- EXERCISE SET:
1. Reproduce the passage on the 1924 Senate election in Massachusetts between "The United States" and "unopposed for renomination.", inclusive.
2. Please resume the passage on the 1924 Senate election in Massachusetts from its last sentence, not the items.

- TEXT PASSAGE:
:::

The United States Senate election of 1924 in Massachusetts was held on November 4, 1924. Incumbent Democratic Senator David I. Walsh, first elected in 1918, ran for a second term in office but was defeated by the Republican nominee, incumbent Speaker of the U.S. House Frederick H. Gillett. Despite winning 13 out of 14 counties in the state, Gillett was only able to win a narrow margin of 1.7%, which was largely due to Walsh's strong performance in Suffolk County, home to the state capital of Boston, likely being carried over by fellow Republican Calvin Coolidge's strong performance in the 1924 United States presidential election.

Walsh would later go on to win a special Senate election in 1926 to the Class I seat, and he served until his final defeat in 1946.

==Democratic primary==
===Candidates===
- David I. Walsh, incumbent Senator

===Results===
Senator Walsh was unopposed for renomination.

:::

- RECORDS PROVIDED:
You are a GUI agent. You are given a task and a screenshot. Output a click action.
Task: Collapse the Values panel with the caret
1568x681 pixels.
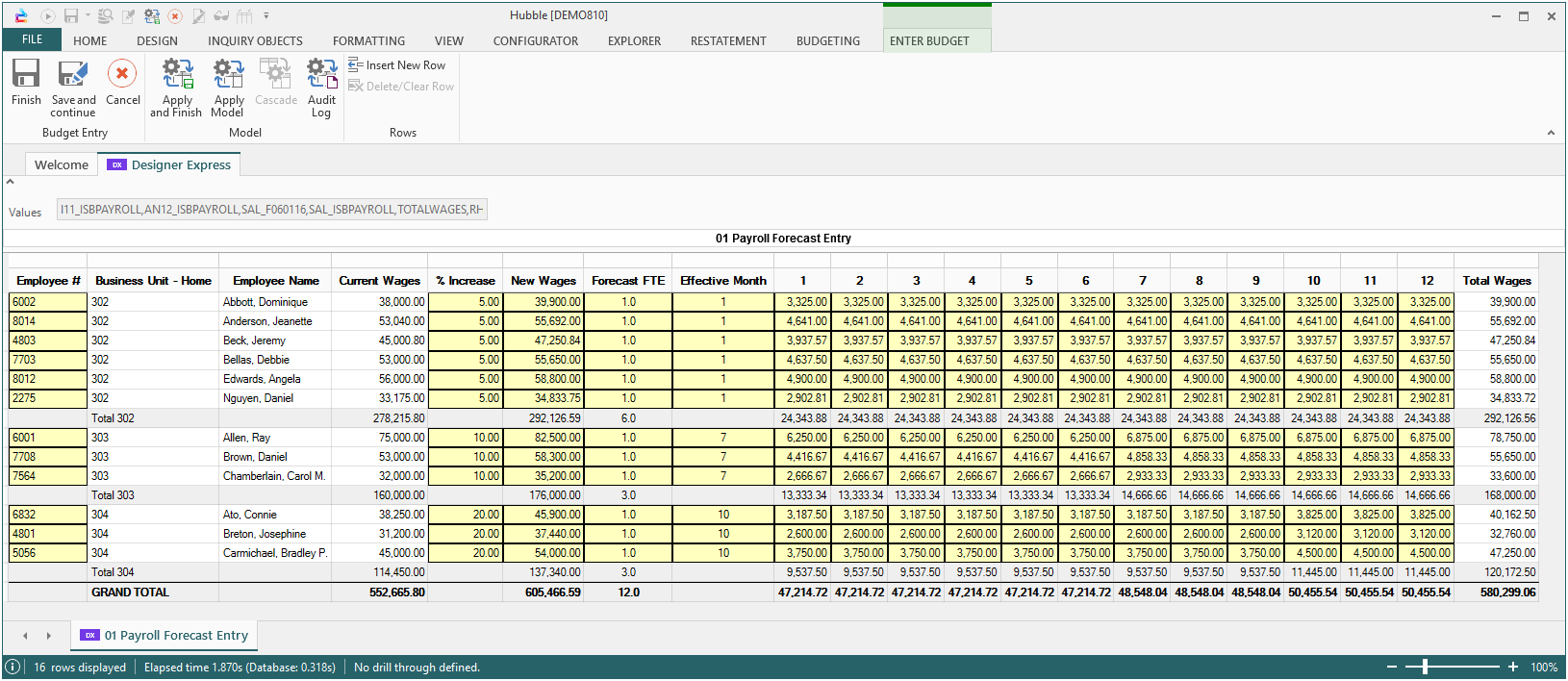pyautogui.click(x=11, y=182)
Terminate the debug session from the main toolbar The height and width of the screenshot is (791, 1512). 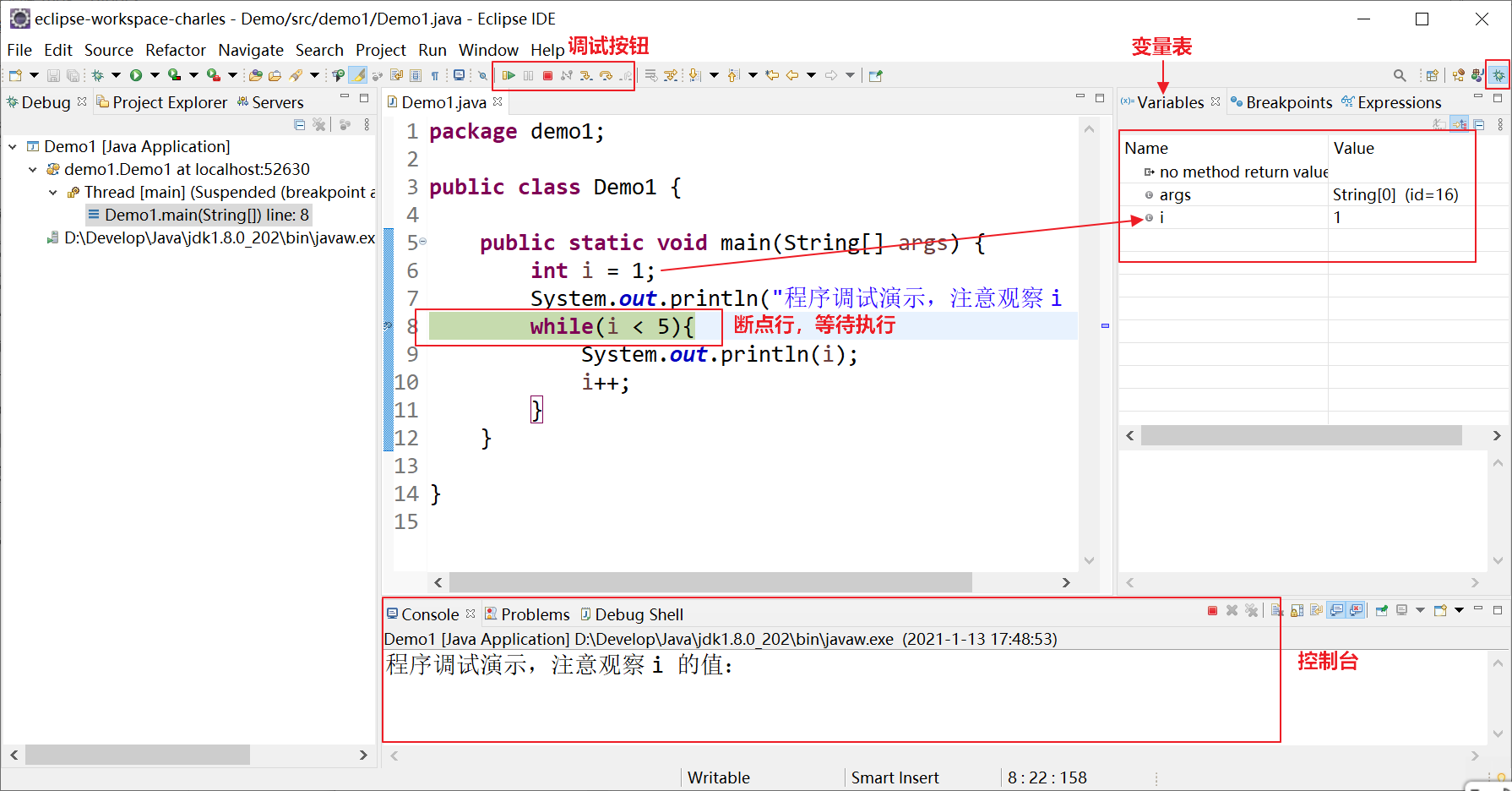pos(547,76)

:::

- RESULTS FOR THE EXERCISE:
1.
The United States Senate election of 1924 in Massachusetts was held on November 4, 1924. Incumbent Democratic Senator David I. Walsh, first elected in 1918, ran for a second term in office but was defeated by the Republican nominee, incumbent Speaker of the U.S. House Frederick H. Gillett. Despite winning 13 out of 14 counties in the state, Gillett was only able to win a narrow margin of 1.7%, which was largely due to Walsh's strong performance in Suffolk County, home to the state capital of Boston, likely being carried over by fellow Republican Calvin Coolidge's strong performance in the 1924 United States presidential election.

Walsh would later go on to win a special Senate election in 1926 to the Class I seat, and he served until his final defeat in 1946.

==Democratic primary==
===Candidates===
- David I. Walsh, incumbent Senator

===Results===
Senator Walsh was unopposed for renomination.

2.
1924 Democratic U.S. Senate primary
| Party |  | Candidate | Votes | % |
|---|---|---|---|---|
|  | Democratic | David I. Walsh (incumbent) | 120,915 | 99.99 |
|  | Write-in |  | 8 | 0.01 |
| Total votes |  |  | 120,923 | 100.00 |

==Republican primary==
===Candidates===
- Louis A. Coolidge, former Assistant U.S. Treasury Secretary, founding president of Sentinels of the Republic, and former private secretary to Senator Henry Cabot Lodge
- Frederick W. Dallinger, U.S. Representative from Cambridge
- Frederick H. Gillett, Speaker of the United States House of Representatives

====Declined====
- Channing Cox, Governor of Massachusetts
- Benjamin Loring Young, Speaker of the Massachusetts House of Representatives

===Campaign===
The early campaign was dominated by President Calvin Coolidge's efforts to recruit a candidate aligned with his own re-election campaign. Louis A. Coolidge (no relation) was the first candidate to formally announce his campaign. He spent much of the early campaign criticizing the President and other national Republicans' efforts to "interfere" in the race. President Coolidge's primary recruit was Governor Channing Cox, who had served as lieutenant governor when President Coolidge was Governor of Massachusetts.

Governor Cox announced he was not a candidate in early May, and Speaker of the House Frederick H. Gillett immediately announced his campaign after consulting with President Coolidge's advisor Frank Stearns. At the same time, U.S. Representative Frederick W. Dallinger made his informal campaign formal.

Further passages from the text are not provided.